= UNICEF Kid Power =

UNICEF Kid Power is a philanthropic initiative that was launched in 2015 as a division of the US Fund for UNICEF. It marks UNICEF's first foray into the hardware space. UNICEF Kid Power, with the help of California-based technology firm Calorie Cloud and design studio Ammunition, developed a "Wearable for Good" activity tracker called Kid Power Bands.

The bands act as a kids’ fitness tracker bracelet that connects to a smartphone app. The app lets users complete missions, which counts total steps and awards points. The points unlock funding from partners, which is used by UNICEF to deliver packets of therapeutic food to severely malnourished children around the world.

==History==

Rajesh Anandan, SVP of Strategic Partnerships and UNICEF Ventures, stated that UNICEF Kid Power and its Kid Power Band product can be seen as a digital extension of UNICEF's Trick-or-Treat program, which had been running since 1950.

==Partnerships==
UNICEF Kid Power has previously participated in a number of partnerships and collaborations. In May 2016, UNICEF Kid Power partnered with The Walt Disney Company to create an exclusive Star Wars-themed Kid Power Band.

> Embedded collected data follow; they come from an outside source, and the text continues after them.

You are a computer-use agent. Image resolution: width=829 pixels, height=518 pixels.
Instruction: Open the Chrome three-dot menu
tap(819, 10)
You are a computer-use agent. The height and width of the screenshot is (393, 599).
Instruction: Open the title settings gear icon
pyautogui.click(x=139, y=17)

The National Basketball Association has also collaborated with UNICEF Kid Power via the Sacramento Kings. The City of Sacramento ‘Kid Power’ Pilot Program involved the usage of technology to educate about and highlight student fitness in the wider Sacramento area.

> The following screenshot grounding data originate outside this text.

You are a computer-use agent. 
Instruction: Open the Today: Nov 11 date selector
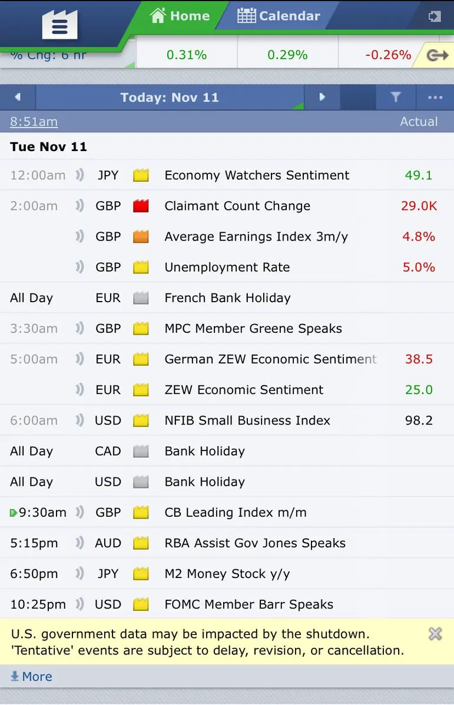pyautogui.click(x=170, y=97)
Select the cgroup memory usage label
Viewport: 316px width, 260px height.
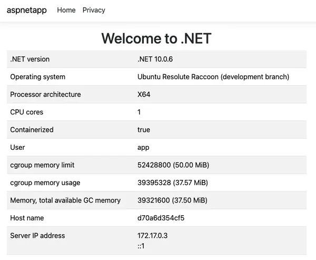[45, 183]
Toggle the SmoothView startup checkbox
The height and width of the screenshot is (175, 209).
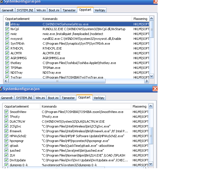(6, 112)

UNICEF Kid Power has previously collaborated with TEACH UNICEF and Scholastic in classrooms.

UNICEF Kid Power has also worked with a number of athletes working in gymnastics, soccer, basketball, baseball, and other sports, as Kid Power Champions. Those athletes include:

- Alex Morgan
- Tyson Chandler
- Bethany Mota
- Aly Raisman
- Laurent Duvillier
- Dartanyon Crockett
- Meryl Davis
- David Ortiz
- Maya Moore
- Cara Yar Khan
- Ashley Eckstein

Grammy award-winning musical artist Pink has previously acted as a UNICEF ambassador and Kid Power National Spokeswoman.